– Прошу прощения, – не стала углублять конфликт я. – Хотела сообщить о том, что для участия в судебном заседании, назначенном на четырнадцать часов, прибыла сторона защиты и передать вам ордер и удостоверение защитника.

– А вы кто? – полюбопытствовала вторая, оказавшаяся секретарем, не стесняясь моего присутствия, ломая шоколадку еще на несколько кусочков.

– Помощник адвоката.

Когда удостоверение и ордер оказались на столе, прозвучало недоверчивое:

– Вы – помощник Лазарева?

Кивнула и подверглась на этот раз еще более пристальному осмотру, после чего помощник и секретарь снова многозначительно переглянулись между собой.

– Свое удостоверение тоже оставьте, если планируете присутствовать в судебном заседании. И можете идти.

Обе работницы аппарата судьи были словно единый организм, понимающий друг друга без лишних слов и одинаково реагирующий на любые внешние раздражители. И я интуитивно чувствовала, что этому организму не нравлюсь. Но никогда и не считала нужным нравиться всем вокруг поголовно.

Вытащила из сумки собственное удостоверение. А положив его на стол, с радостью покинула негостеприимный кабинет, поспешив закрыть за собой дверь. Но облегчение, которое я при этом испытала, было преждевременным, потому что дверь оказалась слишком тонкой, чтобы я не услышала вслед язвительное:

– Да уж, Эльвира была в разы эффектнее, но, говорят, она от Лазарева и залетела, так что вернется не скоро.

– Вполне вероятно. Раз уж теперь он взял на ее место такую замухрышку. Видела, во что она одета?

– Ага, а эта гулька на голове и бабушкины очки чего стоят!

Дальше постаралась не вслушиваться, хоть это и было непросто. Сдержала желание провалиться сквозь землю от вспыхнувшей злости и почему-то стыда от этих слов. И вдвойне неприятно стало оттого, что Лазарев, который к этому моменту уже закончил разговор с прокурорским работником, тоже все прекрасно слышал. При этом, он не выглядел недовольным или даже удивленным. Его лицо выражало скорее легкую степень любопытства.

Ёшкин кодекс, да две эти барышни всего лишь аппарат судьи. Их должности ничем не лучше, если не хуже, моей. Откуда, спрашивается, столько высокомерия?

– Тоже считаете, что внешность главное в человеке? – не сдержалась я, подойдя к Лазареву и стараясь игнорировать мысли о том, что его предыдущая помощница была лучше меня, как и то, что причиной ее ухода в декретный отпуск стал именно он.

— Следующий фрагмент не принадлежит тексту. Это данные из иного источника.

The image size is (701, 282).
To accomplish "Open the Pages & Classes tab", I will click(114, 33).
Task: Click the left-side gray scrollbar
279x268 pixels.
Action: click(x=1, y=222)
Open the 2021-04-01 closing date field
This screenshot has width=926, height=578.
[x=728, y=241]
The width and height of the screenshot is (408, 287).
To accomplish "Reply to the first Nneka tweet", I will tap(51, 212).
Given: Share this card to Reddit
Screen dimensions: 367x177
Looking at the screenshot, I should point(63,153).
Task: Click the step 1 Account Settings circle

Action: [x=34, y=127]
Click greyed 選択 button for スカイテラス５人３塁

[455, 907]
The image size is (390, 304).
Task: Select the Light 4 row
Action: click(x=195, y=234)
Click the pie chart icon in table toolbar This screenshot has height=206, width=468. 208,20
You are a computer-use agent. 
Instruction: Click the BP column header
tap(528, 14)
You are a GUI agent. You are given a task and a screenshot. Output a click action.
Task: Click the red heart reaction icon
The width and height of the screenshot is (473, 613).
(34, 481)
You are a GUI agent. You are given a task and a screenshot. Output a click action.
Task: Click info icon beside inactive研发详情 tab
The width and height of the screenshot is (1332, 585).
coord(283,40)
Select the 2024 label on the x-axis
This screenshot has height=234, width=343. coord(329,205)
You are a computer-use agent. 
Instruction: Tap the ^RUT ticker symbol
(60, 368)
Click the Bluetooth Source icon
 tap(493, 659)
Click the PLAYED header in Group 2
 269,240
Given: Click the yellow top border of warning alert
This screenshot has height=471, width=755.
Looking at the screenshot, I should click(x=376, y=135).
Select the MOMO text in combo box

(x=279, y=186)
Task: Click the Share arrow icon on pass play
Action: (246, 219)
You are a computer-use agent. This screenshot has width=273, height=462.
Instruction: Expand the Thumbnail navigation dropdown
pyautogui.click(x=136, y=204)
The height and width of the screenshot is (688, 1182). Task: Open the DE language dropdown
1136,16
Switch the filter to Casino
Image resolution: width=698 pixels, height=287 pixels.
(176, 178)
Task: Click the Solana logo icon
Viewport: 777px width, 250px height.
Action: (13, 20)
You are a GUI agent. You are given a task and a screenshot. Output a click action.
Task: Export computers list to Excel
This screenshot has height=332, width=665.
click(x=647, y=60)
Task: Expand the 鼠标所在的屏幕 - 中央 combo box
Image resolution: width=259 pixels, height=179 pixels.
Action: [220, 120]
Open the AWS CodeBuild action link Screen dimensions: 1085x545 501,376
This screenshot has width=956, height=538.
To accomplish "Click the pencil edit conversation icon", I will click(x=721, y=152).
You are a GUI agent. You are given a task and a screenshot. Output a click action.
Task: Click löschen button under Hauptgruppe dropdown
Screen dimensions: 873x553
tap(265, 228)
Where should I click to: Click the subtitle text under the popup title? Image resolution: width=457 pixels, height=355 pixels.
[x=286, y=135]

– Если бы я так считал, вас бы сейчас здесь не было. Но выражение о том, что встречают по одежке, никто не отменял, к тому же, если вы будете выглядеть как оборванка, общение с вами не дойдет до того этапа, когда кому-то захочется слушать ваши умные мысли.

Услышанное заставило гнев внутри закипеть, словно воду в блестящем чайнике со свистком. И точно так же, как с этого самого чайника, от кипения у меня рисковала сорваться крышечка.

– Значит, я выгляжу как оборванка?

Перед глазами встала пелена злости от его вопиющей грубости и бестактности.

– Вообще-то, я сказал «если». Но маникюр вам явно не помешал бы и одеваться можно было бы поженственнее.

Ёшкин кодекс! Вот же гад, то есть, юрист с опытом – вроде и обидел и формально не подкопаешься. Подавила в себе порыв назло ему одеться в следующий раз в самое бесформенное из своих платьев. Раздражал тот факт, что Деспот говорил так равнодушно, словно мой гнев его не только не трогал, но даже немного забавлял.

Фыркнула, вложив в слова всю язвительность, что сумела в себе собрать:

– Простые смертные так и выглядят, Денис Станиславович. Не всех, знаете ли, с детства кормили черной икрой из золотой ложки.